Segment Start: Stored data

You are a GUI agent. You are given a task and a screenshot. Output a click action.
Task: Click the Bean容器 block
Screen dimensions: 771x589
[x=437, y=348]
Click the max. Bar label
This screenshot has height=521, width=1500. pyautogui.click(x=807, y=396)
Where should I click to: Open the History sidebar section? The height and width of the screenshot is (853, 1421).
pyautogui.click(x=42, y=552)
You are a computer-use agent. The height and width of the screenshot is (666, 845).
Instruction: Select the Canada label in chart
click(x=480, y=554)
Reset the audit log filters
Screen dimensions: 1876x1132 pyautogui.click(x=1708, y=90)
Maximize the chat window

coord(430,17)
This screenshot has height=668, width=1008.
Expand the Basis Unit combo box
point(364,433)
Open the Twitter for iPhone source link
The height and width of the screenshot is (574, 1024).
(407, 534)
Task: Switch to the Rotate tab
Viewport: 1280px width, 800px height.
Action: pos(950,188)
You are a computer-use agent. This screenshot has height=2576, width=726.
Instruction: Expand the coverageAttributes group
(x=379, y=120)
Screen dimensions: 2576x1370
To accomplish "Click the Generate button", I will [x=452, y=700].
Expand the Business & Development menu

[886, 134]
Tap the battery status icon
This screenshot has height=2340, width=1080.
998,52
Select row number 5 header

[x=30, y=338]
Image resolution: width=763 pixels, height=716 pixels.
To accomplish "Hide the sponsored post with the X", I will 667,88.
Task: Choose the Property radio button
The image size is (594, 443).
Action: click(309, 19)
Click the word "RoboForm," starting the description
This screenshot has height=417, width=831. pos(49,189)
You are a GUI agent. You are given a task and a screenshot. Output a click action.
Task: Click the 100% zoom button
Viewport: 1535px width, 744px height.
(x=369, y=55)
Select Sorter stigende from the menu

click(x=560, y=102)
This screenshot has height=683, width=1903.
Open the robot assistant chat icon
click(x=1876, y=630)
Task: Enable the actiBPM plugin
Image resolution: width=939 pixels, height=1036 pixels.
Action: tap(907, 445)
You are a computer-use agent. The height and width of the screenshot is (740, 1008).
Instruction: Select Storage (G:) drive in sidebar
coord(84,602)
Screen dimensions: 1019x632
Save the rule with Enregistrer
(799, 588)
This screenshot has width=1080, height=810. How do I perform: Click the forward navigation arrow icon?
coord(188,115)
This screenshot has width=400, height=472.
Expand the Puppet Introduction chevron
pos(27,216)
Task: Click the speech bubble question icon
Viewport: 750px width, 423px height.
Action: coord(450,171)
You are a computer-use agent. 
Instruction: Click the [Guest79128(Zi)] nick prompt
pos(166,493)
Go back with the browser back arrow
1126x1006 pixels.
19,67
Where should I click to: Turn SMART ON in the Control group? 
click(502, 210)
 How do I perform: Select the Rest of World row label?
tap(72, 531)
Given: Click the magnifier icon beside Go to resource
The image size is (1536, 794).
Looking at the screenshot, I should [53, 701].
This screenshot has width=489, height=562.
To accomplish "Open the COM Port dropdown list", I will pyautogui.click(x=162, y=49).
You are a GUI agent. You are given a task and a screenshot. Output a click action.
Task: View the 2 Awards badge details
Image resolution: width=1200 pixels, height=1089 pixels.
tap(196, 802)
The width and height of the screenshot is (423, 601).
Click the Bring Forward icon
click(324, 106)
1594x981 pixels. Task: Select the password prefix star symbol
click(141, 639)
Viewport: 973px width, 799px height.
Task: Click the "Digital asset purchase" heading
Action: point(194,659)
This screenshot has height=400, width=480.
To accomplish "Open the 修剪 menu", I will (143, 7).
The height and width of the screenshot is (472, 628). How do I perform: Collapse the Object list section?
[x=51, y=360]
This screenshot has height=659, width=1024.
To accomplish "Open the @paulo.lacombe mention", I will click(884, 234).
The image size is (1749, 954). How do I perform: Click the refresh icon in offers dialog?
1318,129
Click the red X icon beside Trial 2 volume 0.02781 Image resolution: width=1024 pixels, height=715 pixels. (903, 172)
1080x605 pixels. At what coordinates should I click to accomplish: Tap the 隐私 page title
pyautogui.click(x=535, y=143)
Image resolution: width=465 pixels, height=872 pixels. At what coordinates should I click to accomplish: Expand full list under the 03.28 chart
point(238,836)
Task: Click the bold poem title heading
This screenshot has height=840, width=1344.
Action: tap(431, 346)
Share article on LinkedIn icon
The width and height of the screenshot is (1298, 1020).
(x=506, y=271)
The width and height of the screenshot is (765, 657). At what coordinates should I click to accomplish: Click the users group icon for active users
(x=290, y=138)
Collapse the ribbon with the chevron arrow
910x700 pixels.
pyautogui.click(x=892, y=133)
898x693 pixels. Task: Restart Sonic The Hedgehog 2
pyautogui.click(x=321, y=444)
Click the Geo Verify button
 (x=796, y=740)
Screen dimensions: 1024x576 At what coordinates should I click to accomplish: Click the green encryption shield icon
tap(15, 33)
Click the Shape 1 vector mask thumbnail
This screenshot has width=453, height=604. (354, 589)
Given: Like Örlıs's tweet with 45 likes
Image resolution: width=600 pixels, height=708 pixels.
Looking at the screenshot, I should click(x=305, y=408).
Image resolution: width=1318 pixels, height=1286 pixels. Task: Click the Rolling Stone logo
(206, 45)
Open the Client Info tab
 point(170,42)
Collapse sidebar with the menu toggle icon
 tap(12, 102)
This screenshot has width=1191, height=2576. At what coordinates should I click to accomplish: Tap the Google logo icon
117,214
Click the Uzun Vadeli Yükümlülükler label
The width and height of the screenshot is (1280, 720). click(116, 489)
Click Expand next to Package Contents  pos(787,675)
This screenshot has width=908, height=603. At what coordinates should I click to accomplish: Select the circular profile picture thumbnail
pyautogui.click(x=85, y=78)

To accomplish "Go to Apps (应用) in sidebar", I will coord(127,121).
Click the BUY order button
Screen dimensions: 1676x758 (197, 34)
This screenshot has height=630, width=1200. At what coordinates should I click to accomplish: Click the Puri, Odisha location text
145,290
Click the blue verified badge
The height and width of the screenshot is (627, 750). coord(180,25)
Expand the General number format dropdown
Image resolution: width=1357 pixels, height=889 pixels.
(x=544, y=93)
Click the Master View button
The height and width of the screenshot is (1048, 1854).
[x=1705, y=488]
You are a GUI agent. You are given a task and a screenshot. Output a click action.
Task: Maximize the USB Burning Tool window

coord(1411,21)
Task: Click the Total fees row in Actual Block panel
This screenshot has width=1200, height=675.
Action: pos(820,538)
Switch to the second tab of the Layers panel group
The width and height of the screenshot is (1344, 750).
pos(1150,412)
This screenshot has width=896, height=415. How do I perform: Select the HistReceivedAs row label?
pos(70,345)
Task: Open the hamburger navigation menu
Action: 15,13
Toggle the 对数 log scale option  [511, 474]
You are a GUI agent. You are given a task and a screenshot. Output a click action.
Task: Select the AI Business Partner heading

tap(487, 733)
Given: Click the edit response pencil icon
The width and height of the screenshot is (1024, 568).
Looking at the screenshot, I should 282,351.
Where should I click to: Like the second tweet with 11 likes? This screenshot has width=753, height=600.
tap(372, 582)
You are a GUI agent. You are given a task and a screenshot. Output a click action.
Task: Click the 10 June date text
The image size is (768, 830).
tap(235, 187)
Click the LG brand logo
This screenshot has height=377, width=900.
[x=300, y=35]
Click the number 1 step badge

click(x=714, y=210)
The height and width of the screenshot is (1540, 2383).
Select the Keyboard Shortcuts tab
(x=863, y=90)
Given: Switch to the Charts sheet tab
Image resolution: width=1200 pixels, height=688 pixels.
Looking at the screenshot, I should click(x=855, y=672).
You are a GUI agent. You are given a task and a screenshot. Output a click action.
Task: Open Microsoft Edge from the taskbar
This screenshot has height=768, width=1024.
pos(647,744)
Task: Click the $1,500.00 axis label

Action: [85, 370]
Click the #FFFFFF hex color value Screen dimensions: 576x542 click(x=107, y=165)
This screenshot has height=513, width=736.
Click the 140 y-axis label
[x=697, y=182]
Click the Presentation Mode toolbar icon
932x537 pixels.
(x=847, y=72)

Segment End: Stored data

Aim of the task: Identify the lines in the entries that hold "computer" and return each one.

Result:
You are a computer-use agent. The height and width of the screenshot is (666, 845).
You are a computer-use agent. This screenshot has height=2576, width=726.
You are a computer-use agent. The height and width of the screenshot is (740, 1008).
You are a computer-use agent. 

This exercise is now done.